Bitter pill

22 09 2008

Ahhh, Sunday. My one day off. I used to dislike Sundays—the day before Monday—but now that it is the only I can spend the day in glorious indolence, I rather like it.

I do tend to hate the lead-up to a dreaded phenomenon almost as much as the phenomenon itself—sometimes more so. So, while agreeing with the Boomtown Rats’s general sentiments on Monday, I have held Monday against Sunday. Similarly, dreading hot weather, I hold summer against spring.
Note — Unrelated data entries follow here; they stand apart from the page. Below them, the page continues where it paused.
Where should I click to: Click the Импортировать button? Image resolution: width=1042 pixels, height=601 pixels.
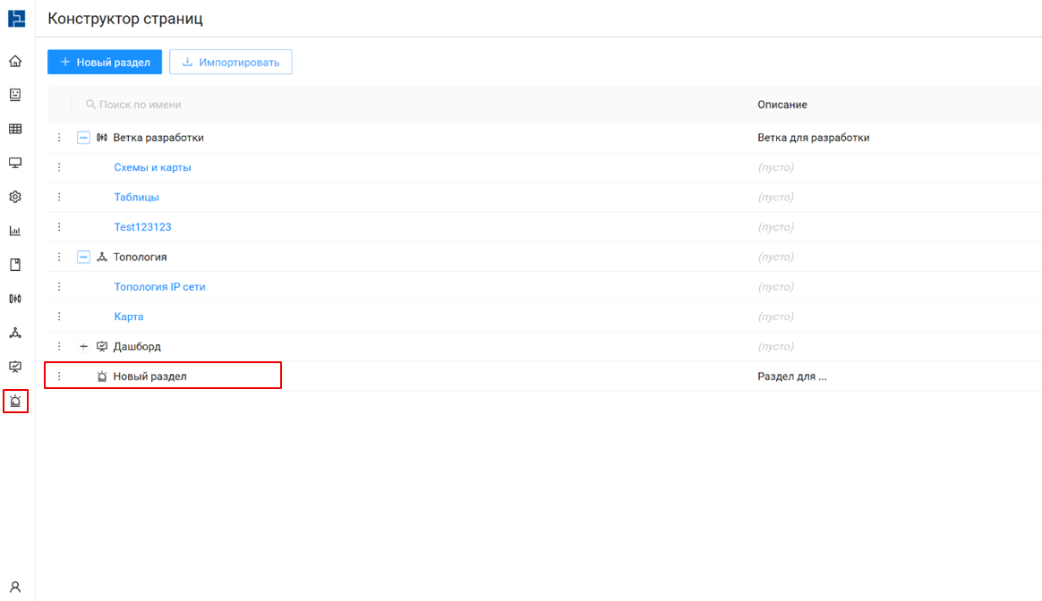pos(231,63)
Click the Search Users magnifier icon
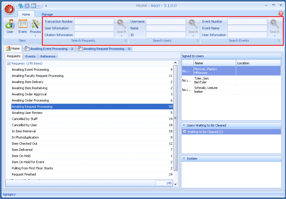 click(x=193, y=24)
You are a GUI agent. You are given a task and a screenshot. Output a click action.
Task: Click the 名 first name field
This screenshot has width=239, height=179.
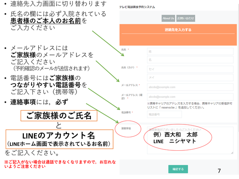point(190,60)
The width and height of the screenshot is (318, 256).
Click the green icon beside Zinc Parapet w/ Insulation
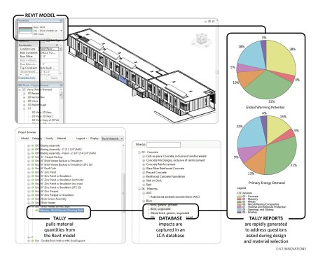pos(32,195)
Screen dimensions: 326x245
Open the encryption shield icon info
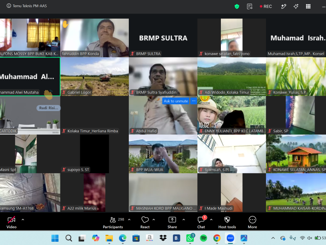pyautogui.click(x=237, y=7)
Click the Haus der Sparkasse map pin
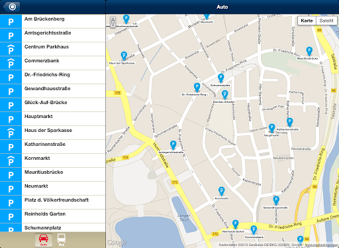This screenshot has width=339, height=248. coord(124,56)
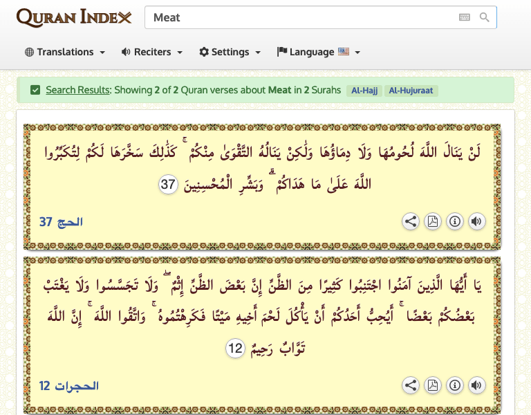Image resolution: width=531 pixels, height=415 pixels.
Task: Click the search magnifier icon
Action: pos(485,18)
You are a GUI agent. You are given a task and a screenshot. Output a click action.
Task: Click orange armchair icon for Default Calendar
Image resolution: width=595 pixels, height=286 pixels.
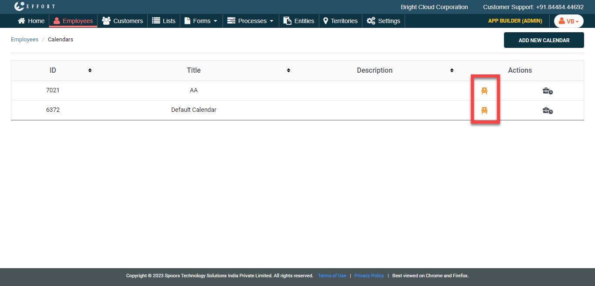tap(484, 111)
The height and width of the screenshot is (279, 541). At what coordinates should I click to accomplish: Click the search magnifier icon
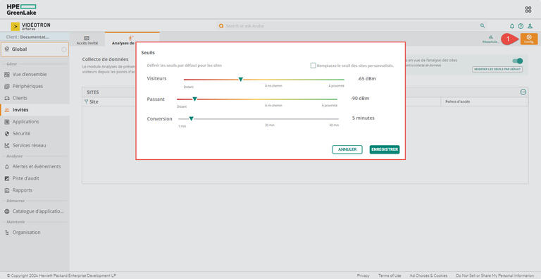pyautogui.click(x=483, y=25)
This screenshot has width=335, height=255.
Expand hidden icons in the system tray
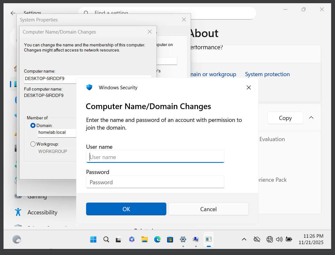244,239
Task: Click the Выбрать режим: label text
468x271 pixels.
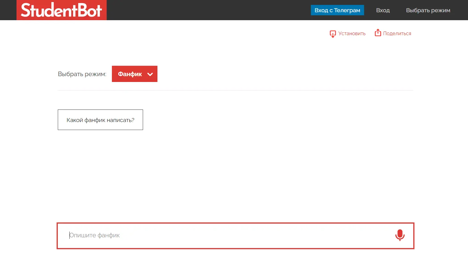Action: click(82, 74)
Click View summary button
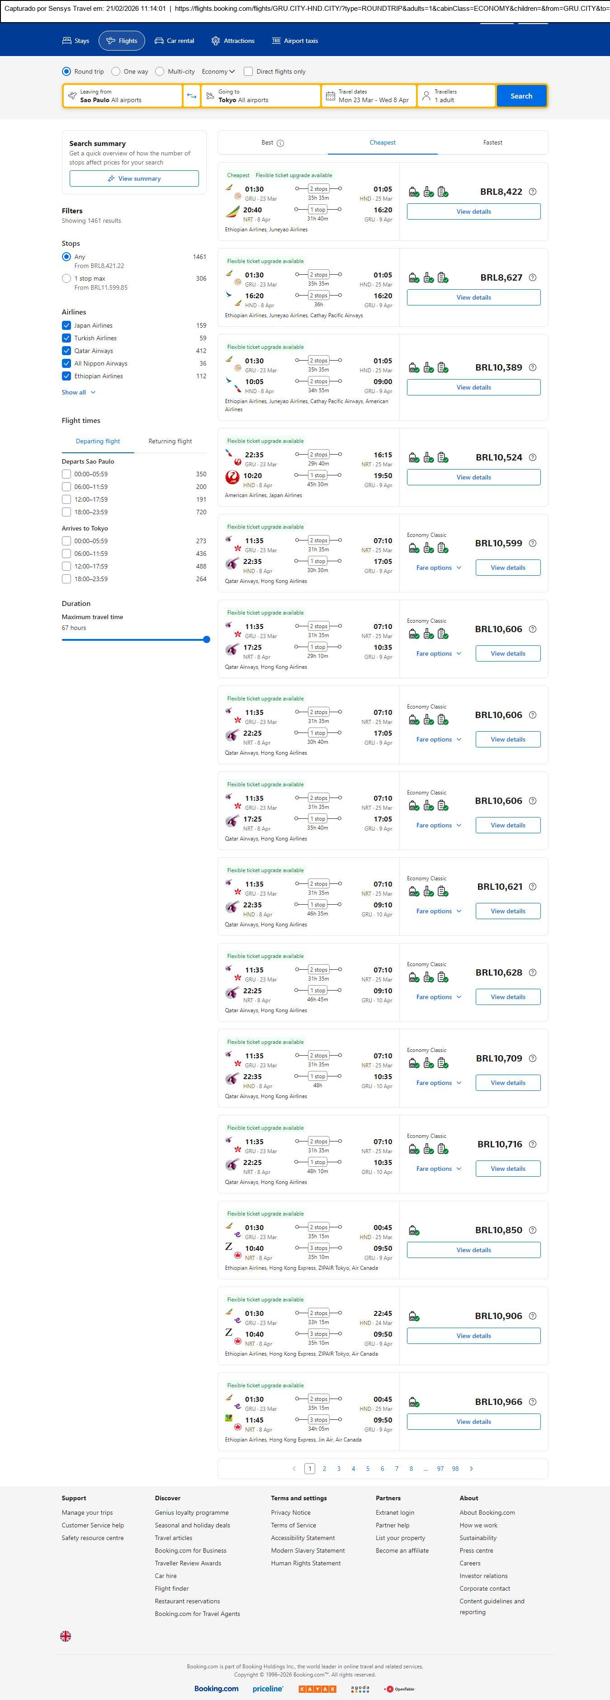Image resolution: width=610 pixels, height=1700 pixels. (x=134, y=179)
A neighbor to this sensibility is the desire to get the worst or unavoidable parts of an activity out of the way, first. Thus, when painting, I do the trim work first, then just let it roll over the walls. When moving, I grab all of the stuff out of the closets and cupboards, first, so that I’m not surprised by extra work at the back end. Hell, even as a high schooler and undergrad, I overloaded my early years so as to ensure flexibility later. (It was worth it: on alternating Fridays in high school I had more study halls than classes.)

Unfortunately, this determination only goes so far. In fact, if I don’t do dreaded tasks early, I may not do them at all, or only do them embarassingly or inconveniently late. I can drag my ass on the most mundane of to-dos: changing addresses, making doctors’ appointments, calling in a refill, renewing my driver’s license (really gotta get on that), sending letters to literary agents (really really gotta get on that). Done early: no big deal. Done late: HUUUUGE deal.

This is not mere procrastination (as with, say, the sixty papers sitting on top of my filing cabinet), but a kind of sulky refusal to deal with my life. ‘I don wanna’. Please. I’m too damned many years old to be acting like this. If I can manage to deal with ordinary procrastination (that is, of the sort which involves my wage-work) and get stuff done, why can’t I puncture the inflated meaning attached to the ordinary tasks of life? Because that is the problem: By my inaction, I turn these prosaic matters into something operatic.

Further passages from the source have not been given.